10. Why are antibody tests important?
To end the pandemic, we need to build up our collective immunity. It’s unclear how long protection against reinfection lasts for people who’ve recovered from a SARS-CoV-2 infection or how long the immunity provided by Covid vaccines will last, especially in the face of new viral variants. While the earliest SARS-CoV-2 antibody tests indicated whether someone had any protection against the virus, more recent versions actually quantify the level of antibodies — and, used repeatedly, can show if levels are dropping. That could help determine who needs to receive a booster shot of a vaccine at some point. For scientists and policy makers, antibody tests are also a powerful tool to understand how widely the virus has spread in a region, which can shine light on which public health measures have worked and which haven’t. And for individuals who never tested positive for the virus but think they may have had it, these tests provide a way to look back to see if they may have some protection — even if they haven’t been vaccinated.
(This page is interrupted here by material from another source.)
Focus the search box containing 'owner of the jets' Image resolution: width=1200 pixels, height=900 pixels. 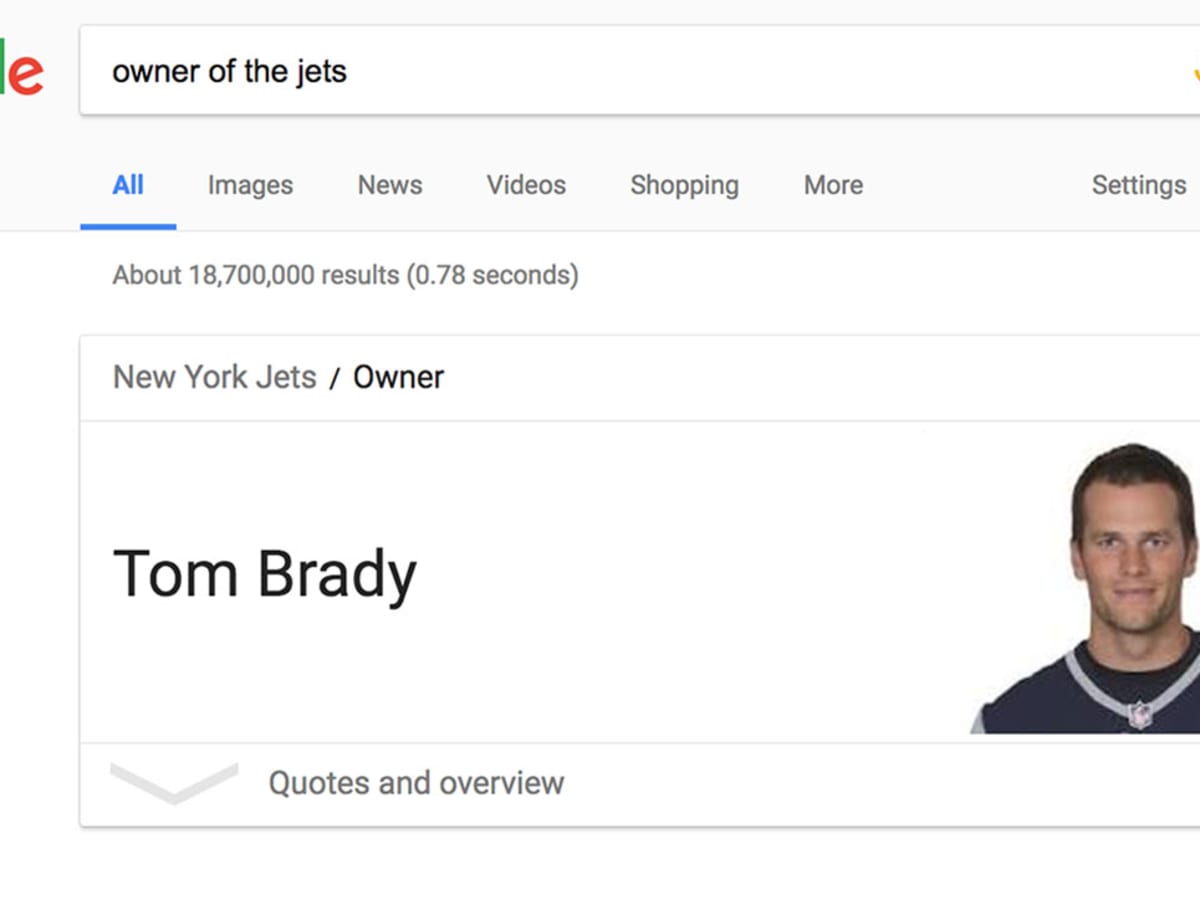point(600,72)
11. What are the drawbacks?
Scientists are still investigating what level of antibodies is needed for someone to be protected against future SARS-CoV-2 infection — a factor that could play into how often people receive booster shots one day. Nor is it clear how much T cells, another weapon in the immune system, can provide protection if antibody levels drop. But that could begin to change, as tests designed to detect T cells against the coronavirus are starting to become more widely available.